第53話 再会の朝 3


 手を引かれたまま、隆也はベイロードの街をメイリールとともに歩いていく。


 ここに来た当初は土地勘が全くなかったのもあるけれど、こちらでの生活に慣れ、いざこうして何もない状態で見回してみると、さすがに『都市』という名前が付いているだけあって、色々な顔を見せてくれた。


「この通りがベイロードの中では賑やかなところかな。一番通りって言って、この街が出来たときに最初に作られた通りなんだって」


 ベイロードは港に到着した物資をそれぞれの区域に送り届ける目的で、大きく四つの通りが作られている。港から真っ直ぐ伸びる二本の大通りの左側が一番通り、その隣が二番通りという具合。都市が発展するにつれて、扇形を作るようにして、左から三番、四番と道を通して、今の形となっているそうだ。


 四つの通りを境にして、五つの区域に分けていて、区域ごとにその顔は異なる。


 隆也達がいるのは、一番通りと二番通りに挟まれた中央の区域の『一番街』で、この区域が一番人通りが多い。


 店の外にお洒落なテーブルの立ち並ぶ喫茶店や、銀行などの金融機関や、商会などの大きな建物があり、その隙間に、道具屋や武具店などの個人店が軒を連ねている。いわゆる、商業地区だ。


「二番通りのほうは酒場とか夜の店が多かけん、その案内はまた今度ね。……ダイクとか社長に誘われても、ちゃんと断らないかんよ?」


「だ、大丈夫ですよ……多分」


 隆也はちょっとだけ目を逸らした。


「えっと、それはそうとして、三番と四番のほうはどんな感じなんです?」


「そっちは主に人が住んどうところやね。岸に面した一番左の区域の『四番街』は、大きいお屋敷とか、ちょっとお金持ちの人達の家がある住宅地やね。学校とか、お役所とかも、だいたいここにあるよ」


「高級住宅街、みたいなところなんですね」


「やね。逆に、そことは反対のところにあるほうは、私達みたいな一般市民とかちょっとお金がない人達が住むところかな。治安のほうはお世辞にもいいとは言えんけど、なんかちょっとヘンなお店とか人とかおって、慣れてみると意外と面白いかもしれんよ」


 で、その反対のほうは下層区スラムと。


 そういうのは、どこの世界でもそう変わらないらしい。


「タカヤ、ちょっとそこでお茶でもせん? 本当はもっと色々回りたいけど、そこまで時間はないみたいやし」


 買い出しというのはダイクの嘘なので、本当はいつギルドに戻ってもいいのだが、まあ、ちょっとぐらいならいいだろう。

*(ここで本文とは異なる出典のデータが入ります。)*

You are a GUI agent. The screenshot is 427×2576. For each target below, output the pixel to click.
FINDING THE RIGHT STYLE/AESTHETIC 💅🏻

 しかし、いつまでもというのは、ちょっと恥ずかしかった。


「あの、メイリールさん……」


「ん? どうしたと? タカヤ、顔真っ赤やけど熱でもあっとね?」


「いや、そういうんじゃなくて、その、手……」


「え……あっ」


 隆也に言われて、メイリールもようやく気付く。


 気分が高揚していたせいで気付いていなかったようだが、彼女はずっと隆也と手を繋いだままの状態である。


 隆也とメイリールにとっては『人ごみからはぐれないように』などと自分で自分に言い聞かせることはできるかもしれないが、傍から見れば、年下の少年とちょっと年上のお姉さんが手を繋いで楽しそうに歩いているという構図は、どう考えても『初々しいカップルが朝っぱらから見せつけている』ようにしか見えない。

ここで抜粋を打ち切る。